Exercise 1: Set down the passage of the sanctions screening article between "Speaking at the" and "mitigate those risks.", inclusive, with no changes.
Exercise 2: List, in order of appearance, every word or passage that the sanctions screening article encloses in quotation marks.
Exercise 3: Continue the sanctions screening article after its final sentence, keeping the same reporting style.

Text section:
────────────────────────────────────────

The rapid growth of electronic payments has increased the need for better sanctions screening. As interest in new technologies grows, the market is shifting its approach from “detecting” a suspicious payment to “preventing” it, experts said at Sibos 2021.

Speaking at the Sibos Smarter Screening session, Robert Dean, head of financial crime technology at KPMG, said that the industry is beginning to show a newly forming interest around network-type analytics and contextual pieces which, supported by ISO 20022 data-rich messages, could move sanction screening from detection to prevention.

Sanctions screening is currently going through two transformative events, Matthew Hobbs, head of financial crime strategy and sanctions screening programme at SWIFT, said.

The payments industry is going through tremendous growth. Digital products that previously took years of development before going to market are now implemented “almost overnight.” This brings with it the challenge of understanding and assessing financial crime risks associated with those products and being able to mitigate those risks.

“If we do not keep pace with what is going on in the payments market, it could lead to products being implemented that are vehicles upon which criminals can prosper,” Hobbs warned.

In addition, from November 2022, SWIFT will start adopting the international messaging standard ISO 20022, which will inevitably cause an impact on sanctions screening, in terms of both opportunities and challenges.

In recent years, industry players have started to treat this common, global standard not just as an implementation obligation but also as an opportunity.

ISO 20022 has the potential to have a key impact both on sanctions screening and transparency.

Due to the structure of the ISO 20022 message, it allows organisations to make targeted screening and look for a specific piece of information in specific fields that “should reduce operational overheads of screening as we see it today,” Dean explained.

Transparency can be another benefit of the messaging format. Under FATF Recommendation 16, “countries should ensure that financial institutions include required and accurate originator information, and required beneficiary information, on wire transfers and related messages, and that the information remains with the wire transfer or related message throughout the payment chain.”

────────────────────────────────────────

Dataset excerpts:

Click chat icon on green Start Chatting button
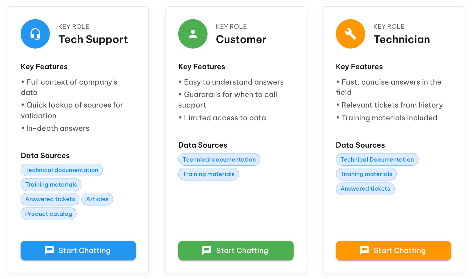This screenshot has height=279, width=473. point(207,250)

────────────────────────────────────────

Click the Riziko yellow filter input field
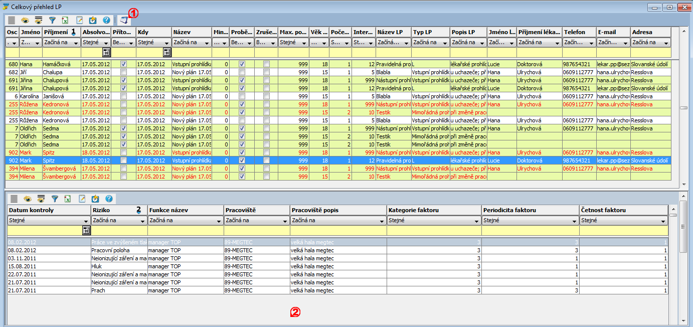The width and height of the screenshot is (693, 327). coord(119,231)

────────────────────────────────────────

Exercise result 1:
Speaking at the Sibos Smarter Screening session, Robert Dean, head of financial crime technology at KPMG, said that the industry is beginning to show a newly forming interest around network-type analytics and contextual pieces which, supported by ISO 20022 data-rich messages, could move sanction screening from detection to prevention.

Sanctions screening is currently going through two transformative events, Matthew Hobbs, head of financial crime strategy and sanctions screening programme at SWIFT, said.

The payments industry is going through tremendous growth. Digital products that previously took years of development before going to market are now implemented “almost overnight.” This brings with it the challenge of understanding and assessing financial crime risks associated with those products and being able to mitigate those risks.

Exercise result 2:
1. detecting
2. preventing
3. almost overnight.
4. If we do not keep pace with what is going on in the payments market, it could lead to products being implemented that are vehicles upon which criminals can prosper,
5. should reduce operational overheads of screening as we see it today,
6. countries should ensure that financial institutions include required and accurate originator information, and required beneficiary information, on wire transfers and related messages, and that the information remains with the wire transfer or related message throughout the payment chain.

Exercise result 3:
Although the recommendation has been out for years, many organisations are still struggling to fully comply with the “spirit” of the recommendation, according to Dean.

The data fields available in the new messaging format will eventually help organisations to make their messages and payments as transparent as they possibly can. With that said, Dean gave the audience a note of caution regarding reliance on the data transferred.

It is brilliant to have a message format, structures and data dictionaries, “but getting to the point when you can rely upon it is probably one of those things that I can still see being a little bit of challenge as the industry adopts,” he said.

Supporting Machine Learning

In addition to shifting to the new messaging format, financial institutions have been showing an increasing interest in the use of machine learning in sanctions screening, with many industry players having heavy investment in the technology, Dean noted.

Machine learning has the potential to narrow the risk in the system by reducing the noise and getting to the risk quicker, Richard Norman, head of financial crime screening operations at Barclays, added.

Machine learning in payments is now taking a step further by allowing risk scoring not just to rely on data but also on interpretations between different data points, such as historic decision making.

Based on a newly forming interest in reverse engineering of some of the features, data sets, and techniques within transactions screening, Dean believes that organisations may build these elements into their payments origination system instead of building them into the detection capability of a filter.

An interest is beginning to form around network-type analytics and contextual pieces pulling further astray from the payment process, he added.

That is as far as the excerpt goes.